+++ Page excerpt
The Case for IP Access Control

IP-based systems that simplify connectivity and save you money are not just limited to the world of video


When I joined the security industry in the 1990s, most electronic access control systems were based on analog technology from the previous decades. By the end of the 90s, the industry introduced its first real foray into IP-based access control with a controller attached to an Ethernet connection. Yet today, more than 15 years later, traditional analog access control system are still the industry norm with only a small percentage of installations using IP connectivity to the main controller.

If the security industry still hasn’t found a compelling reason to embrace end-to-end IP-based access control by now, what new offerings on the market could possibly turn that situation around? To answer the somewhat tepid adoption rate, it helps to understand the development arc of IP-based access control.

 

Yesterday’s Hybrid vs. Today’s IP

Centralized controllers for analog access control systems have been around since the late 1990s. They employ an RJ 45 connection that is “networked” to communicate over an existing IP backbone; however, like a video encoder connecting an analog camera to the network, this is really still a hybrid solution. The door contact sensors and card readers communicate to the head end via analog cable that runs to the door. And they still need a local power source.

Here is where the newest IP-based access control technology differs from its predecessor. A pure IP-based access control system — including door sensors and card/badge readers — connect directly to the network, eliminating the expensive cable runs that the old analog devices required to connect to the centralized control panels.

 

Moving Control to the Edge

Moving control to the edge — meaning the access control devices themselves and intelligence within — offers a number of advantages. As with IP video, there are significant cost savings to be realized when you use a network drop rather than pull additional cable to the communications closets. This configuration has the potential to eliminate centralized controllers in already-overcrowded communications closets, where multiple systems are already vying for limited real estate. If it’s a Power-over-Ethernet (PoE) environment, you can save even more by reducing the need for traditional power outlets.
++++++
+++ Source data
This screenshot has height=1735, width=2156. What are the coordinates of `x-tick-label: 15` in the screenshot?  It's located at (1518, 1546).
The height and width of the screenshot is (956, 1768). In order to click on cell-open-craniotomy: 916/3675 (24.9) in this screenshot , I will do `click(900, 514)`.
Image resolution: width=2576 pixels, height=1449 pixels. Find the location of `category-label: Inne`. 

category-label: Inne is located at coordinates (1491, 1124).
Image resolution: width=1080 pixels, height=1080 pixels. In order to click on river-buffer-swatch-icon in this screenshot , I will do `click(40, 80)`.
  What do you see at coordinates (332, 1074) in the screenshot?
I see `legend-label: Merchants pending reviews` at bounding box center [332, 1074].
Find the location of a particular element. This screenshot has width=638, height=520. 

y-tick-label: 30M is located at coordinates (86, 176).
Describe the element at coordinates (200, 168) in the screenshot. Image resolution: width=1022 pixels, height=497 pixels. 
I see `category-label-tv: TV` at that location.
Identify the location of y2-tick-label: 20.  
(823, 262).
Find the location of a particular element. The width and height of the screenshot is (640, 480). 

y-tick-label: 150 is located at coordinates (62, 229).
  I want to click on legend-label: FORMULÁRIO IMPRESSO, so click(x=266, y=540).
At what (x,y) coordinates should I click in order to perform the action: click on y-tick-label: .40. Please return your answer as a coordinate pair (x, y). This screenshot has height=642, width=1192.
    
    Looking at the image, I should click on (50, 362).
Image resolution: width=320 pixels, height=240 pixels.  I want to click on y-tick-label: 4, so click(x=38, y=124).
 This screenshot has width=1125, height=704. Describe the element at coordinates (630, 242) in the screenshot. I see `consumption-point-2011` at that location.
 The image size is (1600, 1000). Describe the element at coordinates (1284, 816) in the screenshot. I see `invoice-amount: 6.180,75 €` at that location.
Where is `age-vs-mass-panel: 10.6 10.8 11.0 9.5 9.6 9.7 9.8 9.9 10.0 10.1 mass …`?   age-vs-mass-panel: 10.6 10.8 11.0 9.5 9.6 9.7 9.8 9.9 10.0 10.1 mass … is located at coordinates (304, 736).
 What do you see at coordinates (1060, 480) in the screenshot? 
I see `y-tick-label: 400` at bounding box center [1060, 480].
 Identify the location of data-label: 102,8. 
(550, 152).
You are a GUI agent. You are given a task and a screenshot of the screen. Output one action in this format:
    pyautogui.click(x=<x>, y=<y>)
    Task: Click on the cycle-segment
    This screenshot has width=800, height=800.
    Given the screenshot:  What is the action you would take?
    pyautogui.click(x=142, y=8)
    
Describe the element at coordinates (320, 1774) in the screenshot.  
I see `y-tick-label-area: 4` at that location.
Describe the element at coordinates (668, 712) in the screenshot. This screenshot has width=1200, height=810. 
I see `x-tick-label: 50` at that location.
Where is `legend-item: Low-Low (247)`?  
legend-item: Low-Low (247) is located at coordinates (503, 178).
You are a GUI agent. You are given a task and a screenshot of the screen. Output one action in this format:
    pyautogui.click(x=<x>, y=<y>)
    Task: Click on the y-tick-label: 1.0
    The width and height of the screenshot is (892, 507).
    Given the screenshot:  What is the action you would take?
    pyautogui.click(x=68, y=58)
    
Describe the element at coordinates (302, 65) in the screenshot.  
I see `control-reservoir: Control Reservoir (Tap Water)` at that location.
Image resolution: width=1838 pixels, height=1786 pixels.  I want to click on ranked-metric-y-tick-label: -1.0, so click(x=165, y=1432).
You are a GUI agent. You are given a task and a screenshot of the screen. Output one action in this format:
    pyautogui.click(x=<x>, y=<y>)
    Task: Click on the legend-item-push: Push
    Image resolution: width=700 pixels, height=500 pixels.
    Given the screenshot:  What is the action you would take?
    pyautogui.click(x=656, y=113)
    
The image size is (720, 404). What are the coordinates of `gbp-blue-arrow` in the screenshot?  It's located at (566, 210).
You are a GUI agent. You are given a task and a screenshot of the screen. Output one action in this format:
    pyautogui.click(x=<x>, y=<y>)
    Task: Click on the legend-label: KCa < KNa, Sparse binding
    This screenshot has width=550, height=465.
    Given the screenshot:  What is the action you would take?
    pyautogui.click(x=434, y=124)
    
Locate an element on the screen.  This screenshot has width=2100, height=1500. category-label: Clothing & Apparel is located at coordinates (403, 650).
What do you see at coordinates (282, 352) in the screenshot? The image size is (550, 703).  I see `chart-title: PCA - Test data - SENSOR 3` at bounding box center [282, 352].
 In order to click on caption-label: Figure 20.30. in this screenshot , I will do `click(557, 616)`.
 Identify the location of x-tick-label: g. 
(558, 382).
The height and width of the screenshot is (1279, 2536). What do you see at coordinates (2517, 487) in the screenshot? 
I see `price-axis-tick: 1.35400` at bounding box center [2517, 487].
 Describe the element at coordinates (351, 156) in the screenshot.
++++++
Your goal: Carry on the article on IP-based access control from the point where it ends.

Task output:
Since IP-based networks run through switches and routers, rather than point to point, it is easier to place IP-based access control devices where they are needed. In some environments, where wiring may be difficult or not aesthetically pleasing, wireless connectivity provides enormous flexibility; but supplying power may still be a bit challenging.

 

Proprietary vs. Open

Previous access control systems were often proprietary in nature, which made it difficult to integrate their operation with other vendors’ security systems, such as video surveillance, intrusion detection, etc. In contrast, the new IP-based access control systems entering the marketplace are based on open standards, making it easier to create a cohesive security strategy managed under one umbrella system. If we look at the current landscape of access control systems it is pretty easy to discern the value of adopting an open standards platform.

A traditional access control system: The typical components include software, the controller, card/badge readers and credentials. Some parts may be proprietary and some may be open. For instance, many card/badge readers feature an API (Application Programming Interface), which is a standard set of instructions that enable different manufacturers’ products to connect and communicate with each other.

A good example of this in the world of consumer electronics is your cable box. It doesn’t matter who manufactured it. You expect to be able to plug it into any brand of TV through a standard connection and receive content on your screen.